Le monde, n’est-ce pas ? le monde est ainsi fait.

Du sort où Dieu l’a mis quel homme est satisfait ?

            Qui n’a sa chimère obstinée ?

L’un est toujours sapin, l’autre est toujours palmier,

Et nul, du serf au roi, du dernier au premier,

            N’est content de sa destinée.

 

On aspire toujours à ce que l’on n’a pas,

Voyageur inquiet qui poursuit pas à pas

            Son mirage de grève en grève ;

Et, l’esprit dans les champs de l’idéal lancé,

On a sans cesse un pied dans l’inconnu posé,

            Une aile ouverte dans un rêve.

 

Heureux qui se bâtit son ciel dans sa raison,

Et se fait de son cœur un charmant horizon,

            Une retraite bien-aimée,

Sans effeuiller sa vie au vent des passions,

Sans chercher les grandeurs, vaines illusions,

            Ni la gloire, vaine fumée !

 

Heureux qui sait borner ses vœux à son destin

Et qui ne prête point l’oreille au bruit lointain

            De la foule, forêt des hommes !

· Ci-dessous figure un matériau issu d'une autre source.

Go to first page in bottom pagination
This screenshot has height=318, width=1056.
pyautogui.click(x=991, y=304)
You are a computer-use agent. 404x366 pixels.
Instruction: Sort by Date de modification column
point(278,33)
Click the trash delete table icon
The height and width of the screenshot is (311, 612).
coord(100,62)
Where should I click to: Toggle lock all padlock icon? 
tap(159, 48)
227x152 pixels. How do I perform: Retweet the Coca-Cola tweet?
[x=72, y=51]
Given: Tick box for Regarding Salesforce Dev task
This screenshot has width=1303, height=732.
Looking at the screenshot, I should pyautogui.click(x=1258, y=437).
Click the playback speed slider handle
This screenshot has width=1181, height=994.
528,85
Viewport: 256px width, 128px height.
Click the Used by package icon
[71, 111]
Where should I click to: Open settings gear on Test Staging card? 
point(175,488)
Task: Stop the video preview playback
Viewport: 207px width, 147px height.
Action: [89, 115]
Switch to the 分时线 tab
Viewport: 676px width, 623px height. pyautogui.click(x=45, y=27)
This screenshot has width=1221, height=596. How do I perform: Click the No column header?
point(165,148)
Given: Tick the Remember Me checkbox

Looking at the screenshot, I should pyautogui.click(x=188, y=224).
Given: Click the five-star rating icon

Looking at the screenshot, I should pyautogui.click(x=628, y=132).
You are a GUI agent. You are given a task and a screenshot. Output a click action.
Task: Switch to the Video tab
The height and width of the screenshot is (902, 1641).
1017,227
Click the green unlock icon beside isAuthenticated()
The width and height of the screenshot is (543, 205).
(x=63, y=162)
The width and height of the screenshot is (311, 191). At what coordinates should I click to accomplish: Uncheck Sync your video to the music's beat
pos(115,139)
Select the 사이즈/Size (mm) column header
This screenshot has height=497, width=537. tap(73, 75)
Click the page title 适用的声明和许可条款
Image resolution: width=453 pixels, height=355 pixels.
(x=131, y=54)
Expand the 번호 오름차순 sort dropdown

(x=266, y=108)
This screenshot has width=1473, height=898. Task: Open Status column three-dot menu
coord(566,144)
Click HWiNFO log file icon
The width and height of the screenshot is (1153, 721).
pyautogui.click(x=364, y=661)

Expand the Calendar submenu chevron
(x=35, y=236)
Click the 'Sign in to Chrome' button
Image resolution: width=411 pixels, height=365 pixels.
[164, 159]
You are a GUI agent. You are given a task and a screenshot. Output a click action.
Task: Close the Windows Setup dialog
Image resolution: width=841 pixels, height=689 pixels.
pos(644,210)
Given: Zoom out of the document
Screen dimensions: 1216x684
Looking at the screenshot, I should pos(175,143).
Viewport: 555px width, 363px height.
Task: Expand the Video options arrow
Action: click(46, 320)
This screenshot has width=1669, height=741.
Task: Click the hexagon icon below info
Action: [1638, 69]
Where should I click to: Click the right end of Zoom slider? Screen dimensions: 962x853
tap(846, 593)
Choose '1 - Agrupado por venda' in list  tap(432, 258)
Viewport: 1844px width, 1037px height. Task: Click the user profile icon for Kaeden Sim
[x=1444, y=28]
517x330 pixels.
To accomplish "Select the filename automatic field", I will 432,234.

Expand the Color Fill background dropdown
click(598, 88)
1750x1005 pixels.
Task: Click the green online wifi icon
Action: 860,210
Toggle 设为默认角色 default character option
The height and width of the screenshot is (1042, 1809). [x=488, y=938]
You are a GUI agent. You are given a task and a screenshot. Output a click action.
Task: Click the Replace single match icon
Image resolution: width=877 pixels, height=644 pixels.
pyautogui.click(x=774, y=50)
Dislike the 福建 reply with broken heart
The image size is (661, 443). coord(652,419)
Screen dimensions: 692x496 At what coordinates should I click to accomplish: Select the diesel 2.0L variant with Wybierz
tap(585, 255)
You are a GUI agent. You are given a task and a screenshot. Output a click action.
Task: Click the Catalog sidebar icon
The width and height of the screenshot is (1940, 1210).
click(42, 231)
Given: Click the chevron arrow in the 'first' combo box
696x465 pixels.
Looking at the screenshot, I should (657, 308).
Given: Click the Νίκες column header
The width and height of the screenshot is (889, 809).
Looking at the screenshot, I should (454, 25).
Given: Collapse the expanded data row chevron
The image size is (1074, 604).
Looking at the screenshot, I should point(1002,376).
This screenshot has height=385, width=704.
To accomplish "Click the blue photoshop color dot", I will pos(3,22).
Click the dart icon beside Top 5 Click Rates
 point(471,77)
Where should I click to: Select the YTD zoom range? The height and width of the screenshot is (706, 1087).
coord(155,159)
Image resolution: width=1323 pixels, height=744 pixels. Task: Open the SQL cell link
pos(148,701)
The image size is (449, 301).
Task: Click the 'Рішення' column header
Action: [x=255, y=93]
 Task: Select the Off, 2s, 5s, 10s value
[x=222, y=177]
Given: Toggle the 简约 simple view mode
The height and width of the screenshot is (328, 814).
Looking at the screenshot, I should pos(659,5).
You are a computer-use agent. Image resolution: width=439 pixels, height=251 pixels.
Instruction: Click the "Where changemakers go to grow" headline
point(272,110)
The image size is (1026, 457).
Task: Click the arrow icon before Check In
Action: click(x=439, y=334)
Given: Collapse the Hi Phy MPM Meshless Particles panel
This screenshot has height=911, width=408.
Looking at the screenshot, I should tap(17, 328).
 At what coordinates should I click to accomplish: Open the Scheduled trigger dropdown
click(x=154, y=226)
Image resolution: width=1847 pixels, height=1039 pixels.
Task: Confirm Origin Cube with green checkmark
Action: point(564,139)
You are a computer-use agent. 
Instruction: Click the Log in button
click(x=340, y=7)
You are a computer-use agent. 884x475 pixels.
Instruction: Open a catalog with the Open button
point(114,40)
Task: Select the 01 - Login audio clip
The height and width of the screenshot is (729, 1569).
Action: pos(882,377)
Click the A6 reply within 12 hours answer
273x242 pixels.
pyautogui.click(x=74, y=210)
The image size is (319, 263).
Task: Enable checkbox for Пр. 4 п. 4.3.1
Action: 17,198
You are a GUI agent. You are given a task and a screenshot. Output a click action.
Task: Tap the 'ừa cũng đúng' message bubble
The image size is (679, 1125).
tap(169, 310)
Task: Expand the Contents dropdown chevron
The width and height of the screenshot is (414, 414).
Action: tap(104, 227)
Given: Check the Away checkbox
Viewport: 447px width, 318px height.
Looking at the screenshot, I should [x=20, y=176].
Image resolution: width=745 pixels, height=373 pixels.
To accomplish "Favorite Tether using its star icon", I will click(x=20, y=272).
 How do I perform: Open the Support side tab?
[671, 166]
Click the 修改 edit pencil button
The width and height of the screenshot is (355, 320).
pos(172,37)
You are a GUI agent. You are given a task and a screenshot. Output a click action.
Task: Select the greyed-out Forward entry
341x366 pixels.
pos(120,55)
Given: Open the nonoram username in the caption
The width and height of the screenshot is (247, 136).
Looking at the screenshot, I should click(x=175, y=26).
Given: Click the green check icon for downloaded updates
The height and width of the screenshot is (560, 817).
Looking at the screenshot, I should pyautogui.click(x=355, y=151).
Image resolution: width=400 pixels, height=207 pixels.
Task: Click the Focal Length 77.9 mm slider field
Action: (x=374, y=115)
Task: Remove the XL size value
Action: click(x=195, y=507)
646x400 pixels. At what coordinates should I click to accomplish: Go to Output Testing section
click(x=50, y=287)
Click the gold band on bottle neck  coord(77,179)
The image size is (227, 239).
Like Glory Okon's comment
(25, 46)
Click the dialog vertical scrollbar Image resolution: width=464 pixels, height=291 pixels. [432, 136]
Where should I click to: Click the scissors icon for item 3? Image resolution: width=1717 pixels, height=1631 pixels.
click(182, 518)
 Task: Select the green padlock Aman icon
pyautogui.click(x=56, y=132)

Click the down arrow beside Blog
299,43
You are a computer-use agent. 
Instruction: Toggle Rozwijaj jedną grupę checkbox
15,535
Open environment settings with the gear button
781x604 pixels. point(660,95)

Tout arbre a son climat, tout climat ses beautés.

Ô mes amis, restons où Dieu nous a plantés.

            Mes amis, restons où nous sommes.

 

Car, sapin des glaciers ou palmier des déserts,

Sous l’ouragan de sable ou l’ouragan des airs,

            Qu’importe où notre feuille tombe ?

Le Seigneur tient l’esclave et le roi sous sa main,

Et nos rumeurs d’hier n’ont plus d’écho demain

            Dans le silence de la tombe.

 

 

 

André VAN HASSELT, Les quatre incarnations du Christ, chant IV.

 

Recueilli dans Morceaux choisis des poètes belges, B. Van Hollebeke, Namur, 1874.